SHORT PROBLEM - Copy out the data below line for line, leaving out the pictures.

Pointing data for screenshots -
※

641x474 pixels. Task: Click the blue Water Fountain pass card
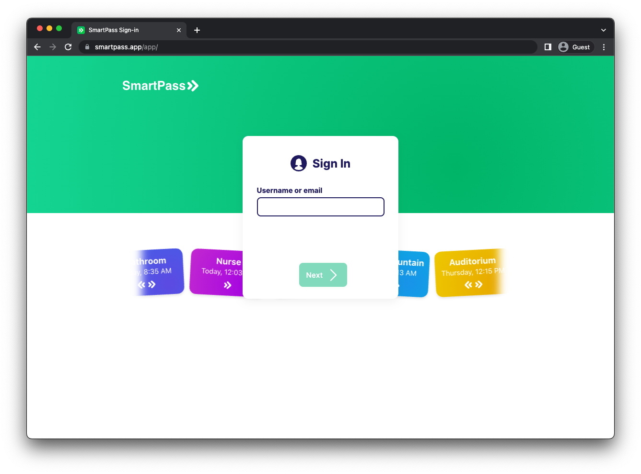413,273
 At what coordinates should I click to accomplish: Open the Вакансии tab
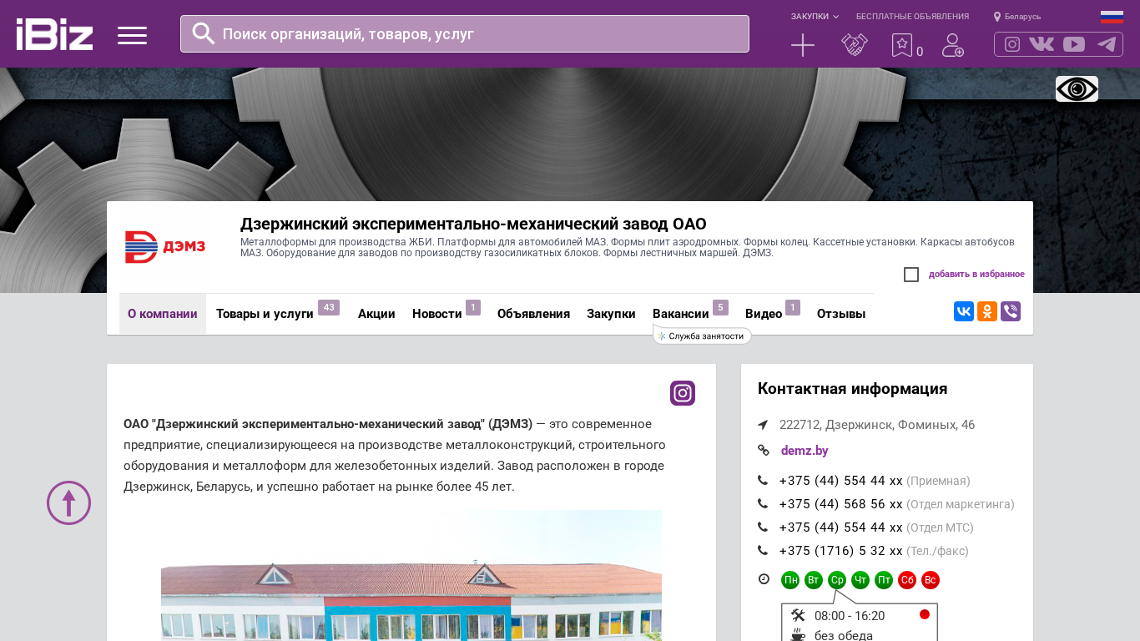click(680, 314)
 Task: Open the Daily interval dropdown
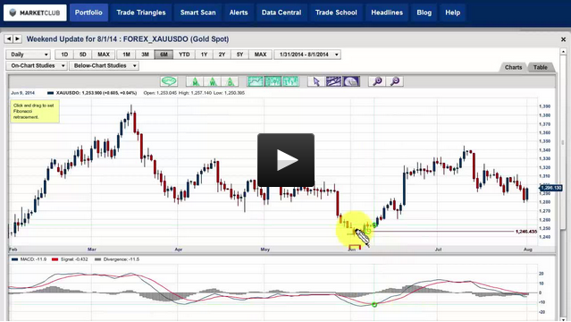tap(28, 55)
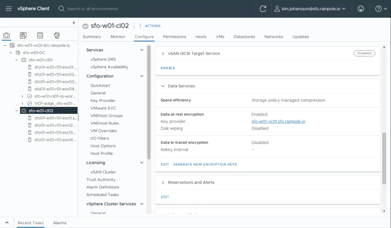Select the Hosts and Clusters inventory icon
Screen dimensions: 391x228
6,36
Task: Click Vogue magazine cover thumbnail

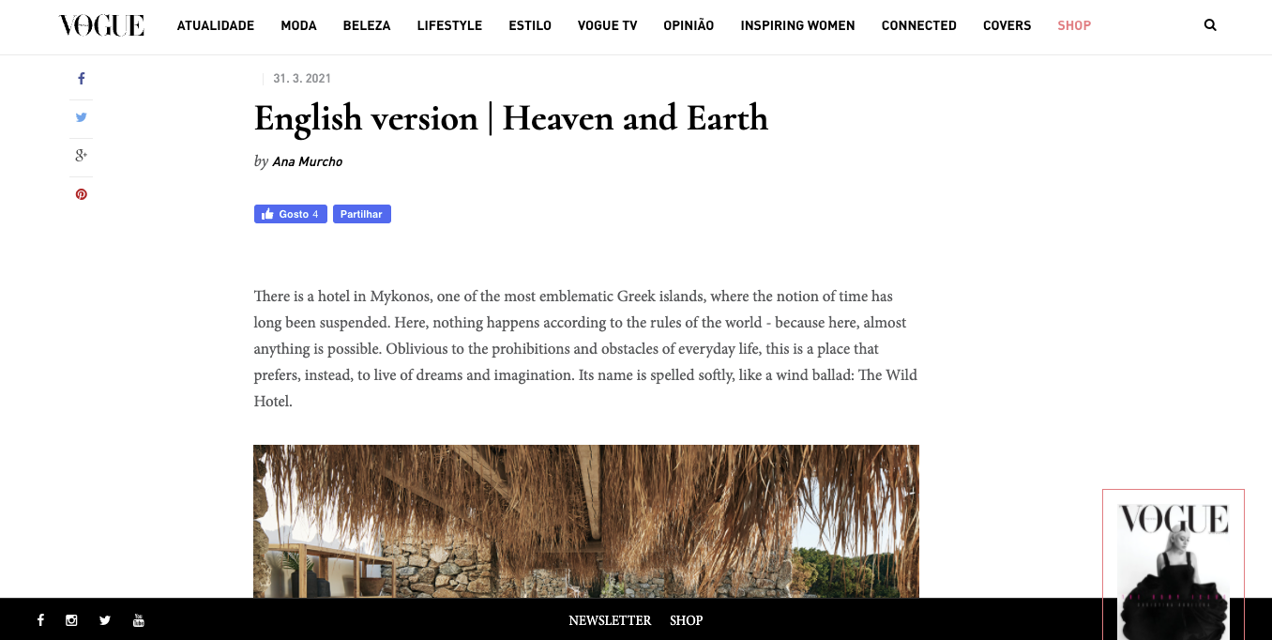Action: [1174, 565]
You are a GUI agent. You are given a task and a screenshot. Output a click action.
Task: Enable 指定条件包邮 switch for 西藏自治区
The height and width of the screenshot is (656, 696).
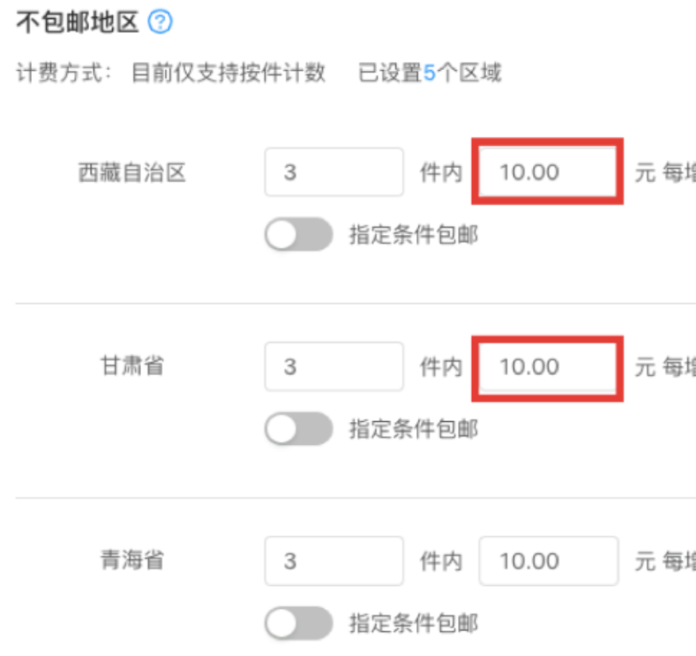pyautogui.click(x=299, y=234)
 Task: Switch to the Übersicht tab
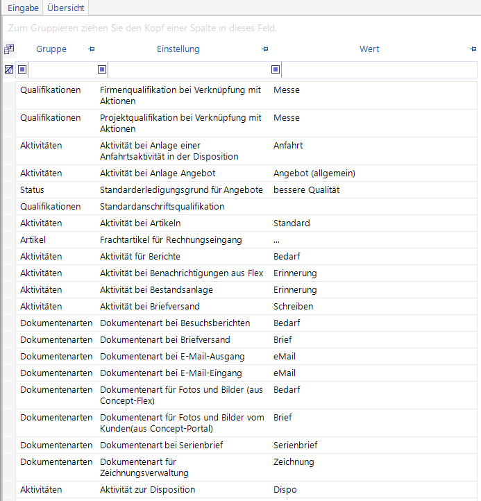[x=66, y=8]
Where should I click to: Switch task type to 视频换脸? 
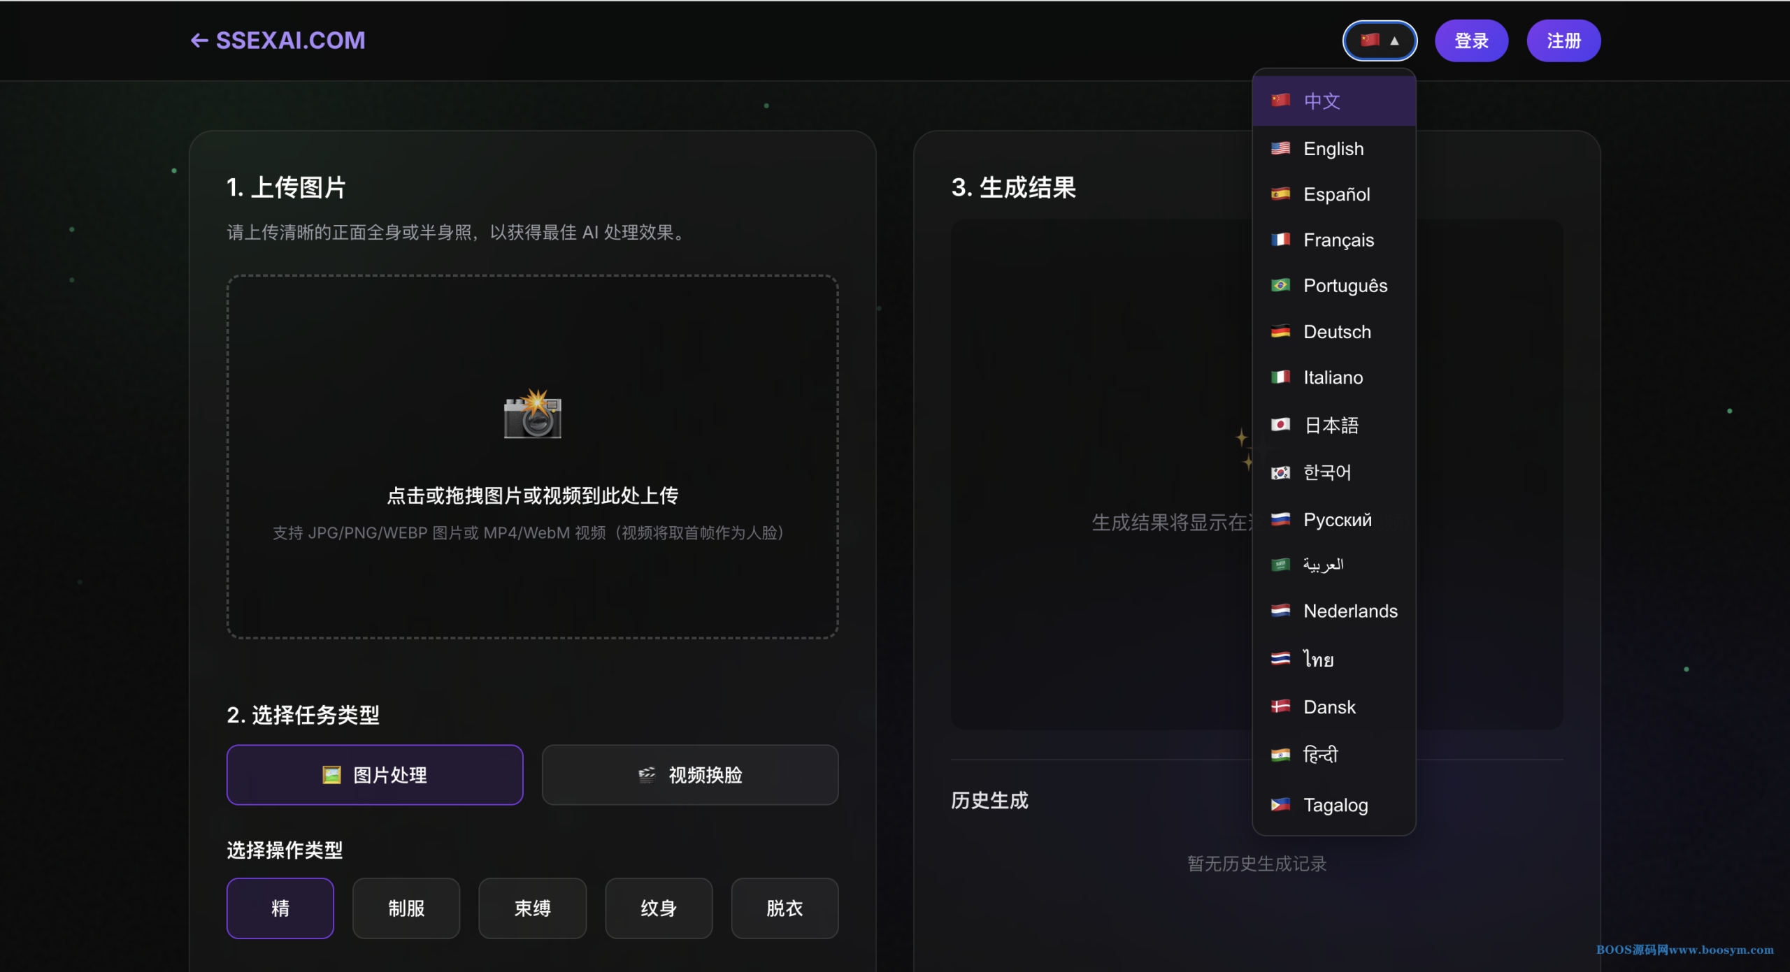[690, 774]
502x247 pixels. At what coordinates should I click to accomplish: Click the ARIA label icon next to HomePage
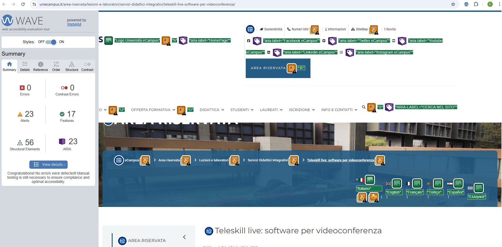(x=183, y=41)

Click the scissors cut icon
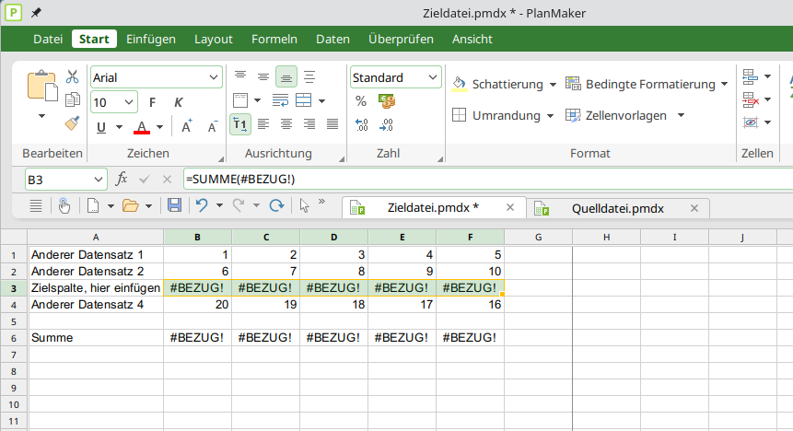[x=73, y=76]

※

CORRECT RESULT -
641x474 pixels. Task: Click the blue Water Fountain pass card
413,273
 At what coordinates should I click to accomplish: Open the Вакансии tab
click(680, 314)
 Task: Open the Daily interval dropdown
tap(28, 55)
Select the Hosts and Clusters inventory icon
Screen dimensions: 391x228
6,36
Task: Click Vogue magazine cover thumbnail

Action: [1174, 565]
You are a GUI agent. You are given a task and a screenshot. Output a click action.
Task: Enable 指定条件包邮 switch for 西藏自治区
The height and width of the screenshot is (656, 696).
pyautogui.click(x=299, y=234)
 Task: Switch to the Übersicht tab
[x=66, y=8]
Where should I click to: Switch task type to 视频换脸? 
[690, 774]
502x247 pixels. At what coordinates should I click to accomplish: Click the ARIA label icon next to HomePage
(x=183, y=41)

Click the scissors cut icon
[x=73, y=76]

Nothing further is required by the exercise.